[Explore the material]:
[a] Answer from the text on smishing, marking each reply to match:
(i) Which two groups of cell phone users does it call particularly vulnerable to scams disguised as promotionals?
(ii) Which three security features does it say have been released against phone and email scams?
(iii) Under "What to do if you receive a text scam," what does the first numbered step say not to do?
[b] Transcribe the stretch of the text on smishing from "There have been" through "type of threat.".

We’re all well-educated when it comes to phone and email scams, but how much do we know about “smishing?” Just in the past couple years, cell phone users are being presented with an additional threat called SMS phishing (text scams). SMS phishing is when a fake person or a computer sends you a text message containing a link. The message typically prompts the receiver of the message to do one of two things:

1. Click on said link, causing the victim to unknowingly download malware to their phone or
2. Provide sensitive information such as financial or identity info.

How do you know it’s a scam

Sometimes the instructions are disguised as a promotional. They trick users into thinking they have won a contest and just need to complete a few “simple steps” to claim their prize. This kind of scam is particularly dangerous for gullible cell phone users like teens and senior citizens.

Scammers also masquerade as someone in need or someone asking you if you were aware of a credit card purchase. Remember that if someone was truly in need, you would recognize who it was. And if your credit or debit card actually was compromised, the card company or your bank would contact you directly in a forthright manner via phone call or a legitimate email.

What kind of protection is available

There have been several software and security features released to alert cell phone users of phone and email scams such as scam caller ID, automated spam detection/filtering, and virus alerts. But text inboxes are more difficult to protect, meaning the users themselves are their best security. This is why it’s so important for cell phone users to be aware of this type of threat.

What to do if you receive a text scam

There’s not much you can do to prevent yourself from receiving SMS scams. However, you can control your response to them.

  1. First of all, do not reply to messages from numbers or people you don’t recognize.
  2. Use common sense: if you do not have credit card debt or did not enter a cruise promotional, ignore text messages that reassure you they can “help you with your debt” or congratulating you on “winning a free cruise.” If it sounds too good to be true, it probably is and you can simply delete the message.

[Stored records]:

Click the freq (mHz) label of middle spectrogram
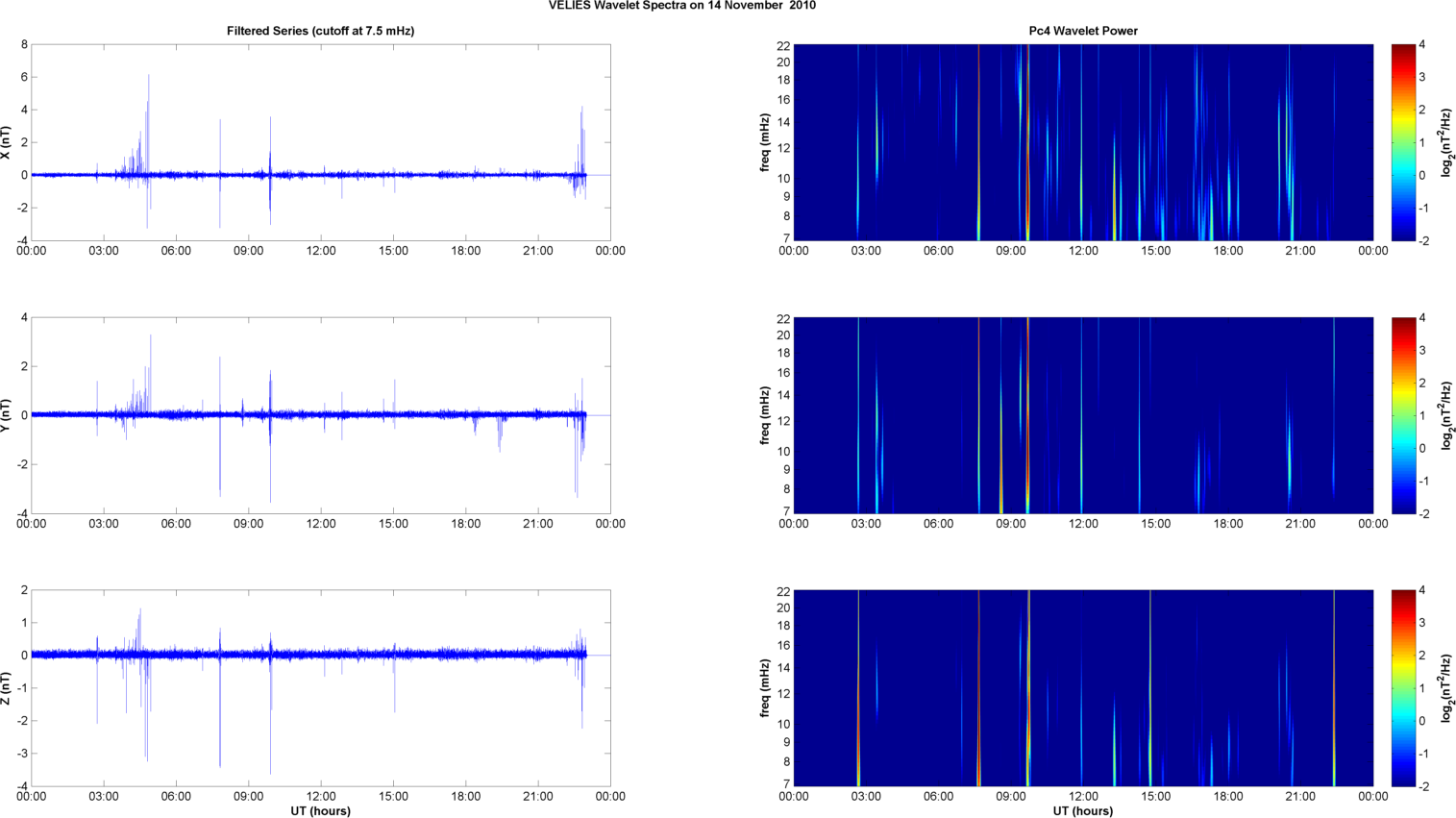 tap(765, 415)
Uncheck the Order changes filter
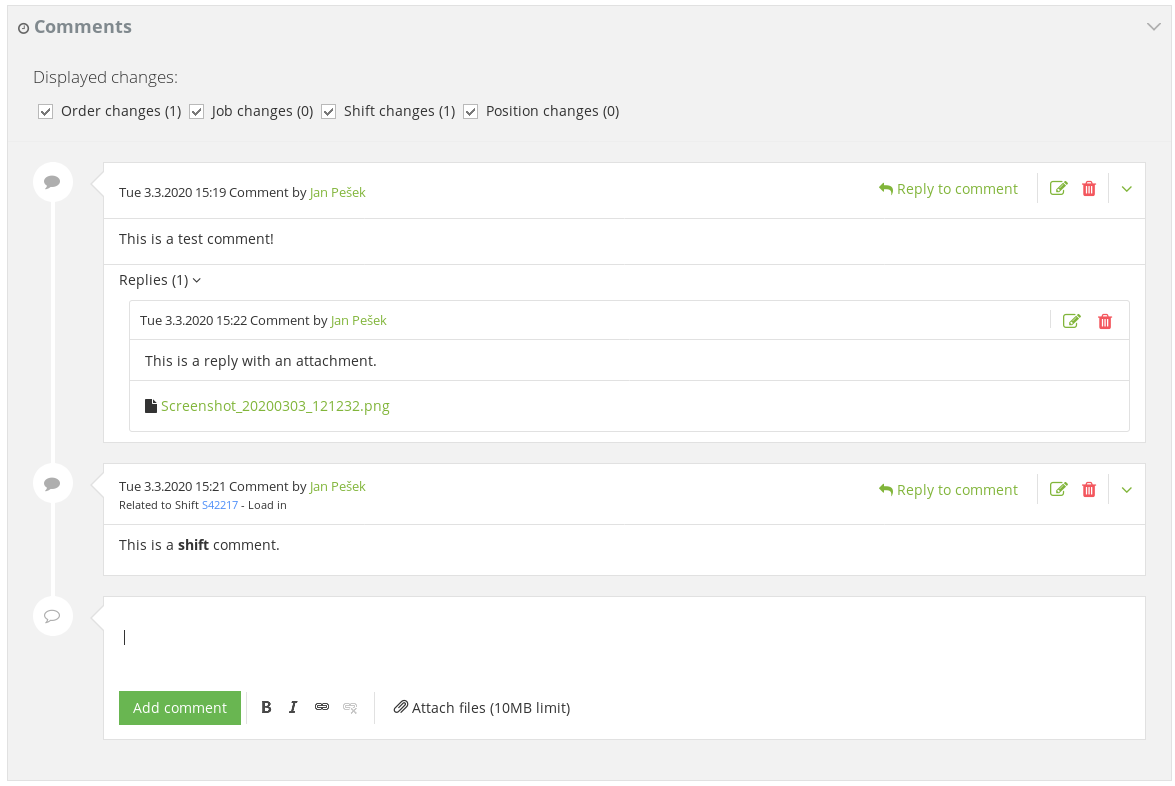This screenshot has width=1175, height=786. 45,111
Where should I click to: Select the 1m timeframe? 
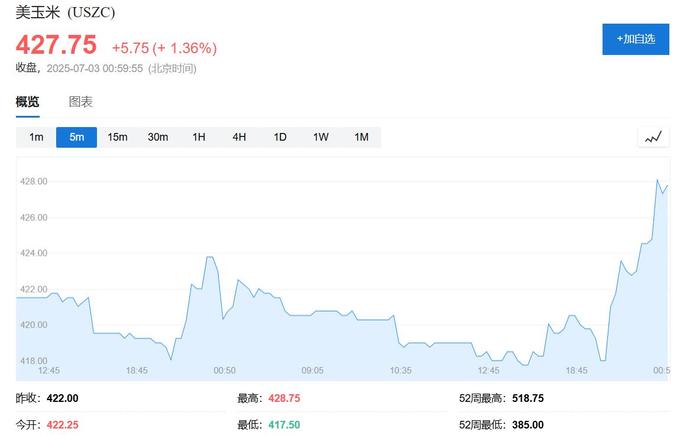click(x=36, y=137)
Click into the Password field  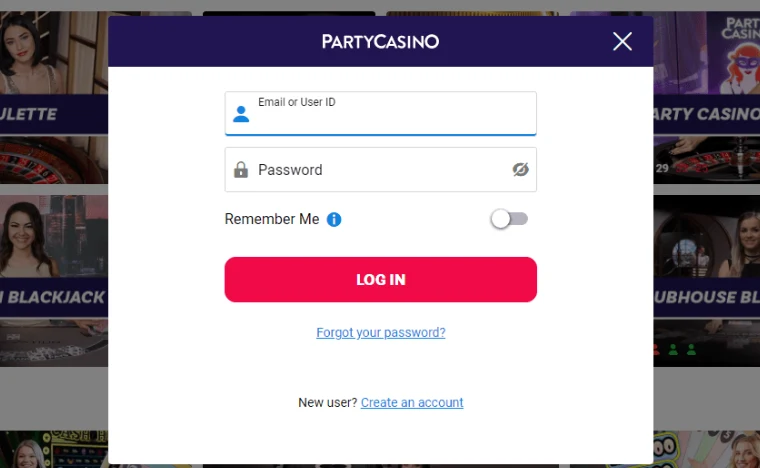click(380, 170)
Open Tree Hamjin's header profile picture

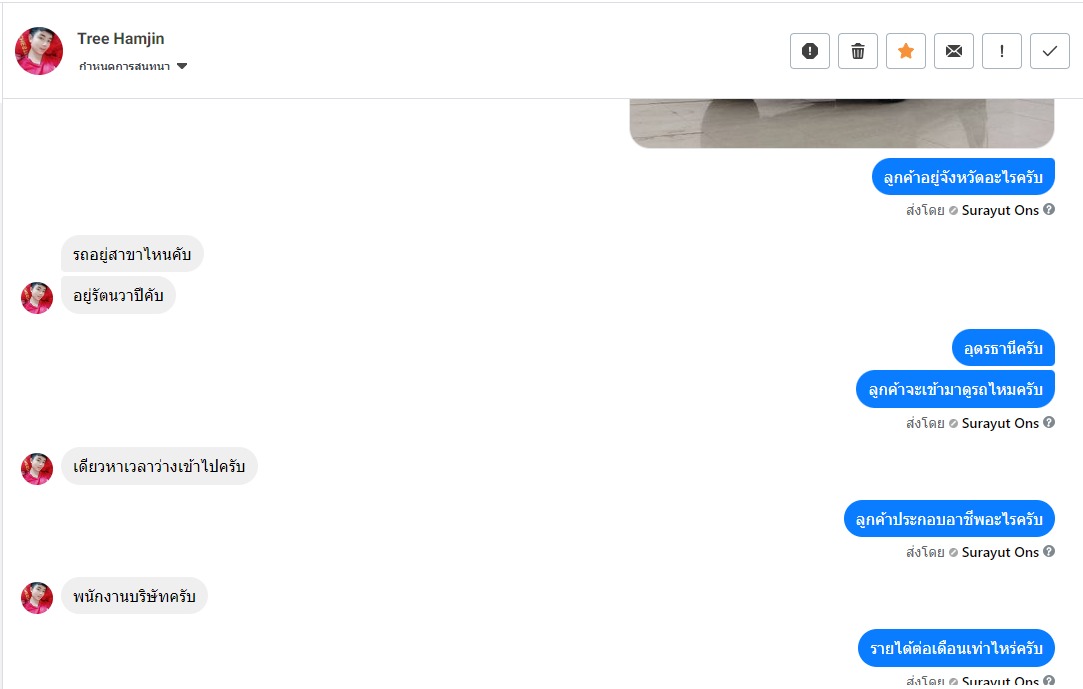(39, 51)
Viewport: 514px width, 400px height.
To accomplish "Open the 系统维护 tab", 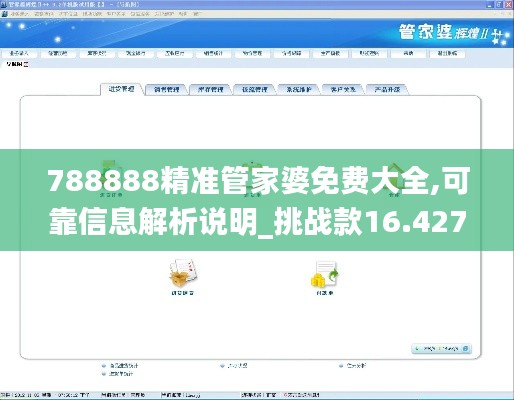I will tap(299, 89).
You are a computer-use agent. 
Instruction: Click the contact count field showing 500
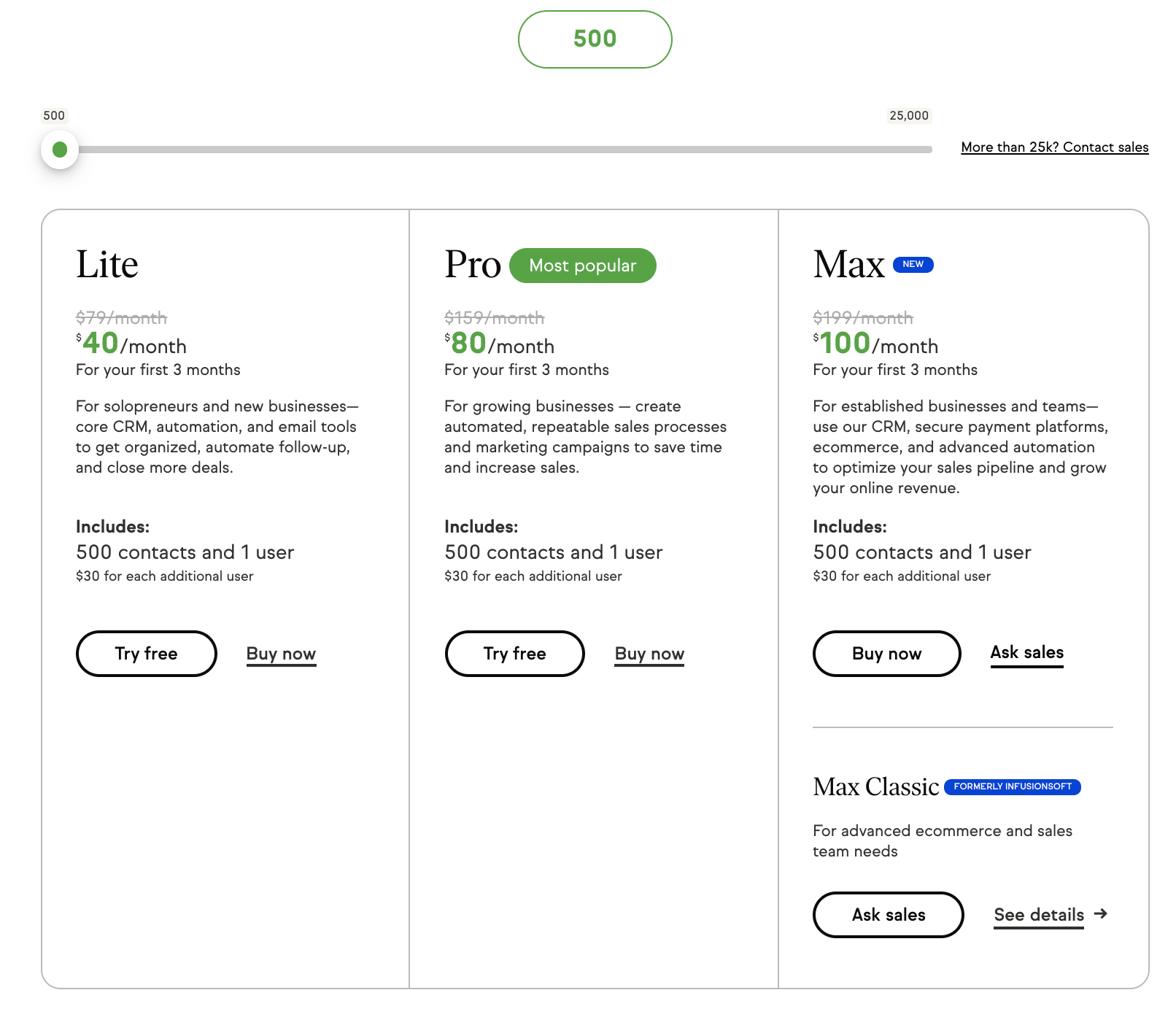coord(595,39)
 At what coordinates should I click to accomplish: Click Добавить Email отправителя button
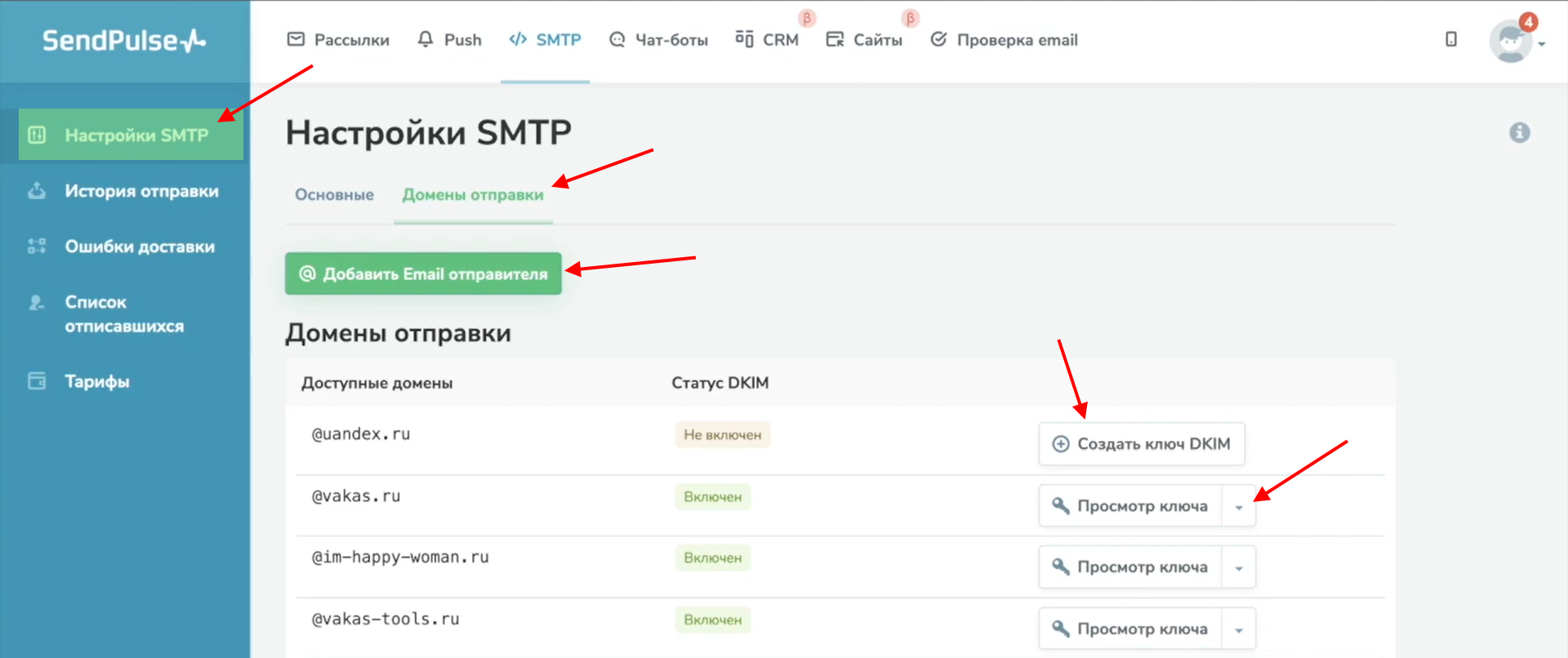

[Replies]:
[a]
(i) Teens and senior citizens.
(ii) Scam caller ID, automated spam detection/filtering, and virus alerts.
(iii) Do not reply to messages from numbers or people you don't recognize.

[b]
There have been several software and security features released to alert cell phone users of phone and email scams such as scam caller ID, automated spam detection/filtering, and virus alerts. But text inboxes are more difficult to protect, meaning the users themselves are their best security. This is why it’s so important for cell phone users to be aware of this type of threat.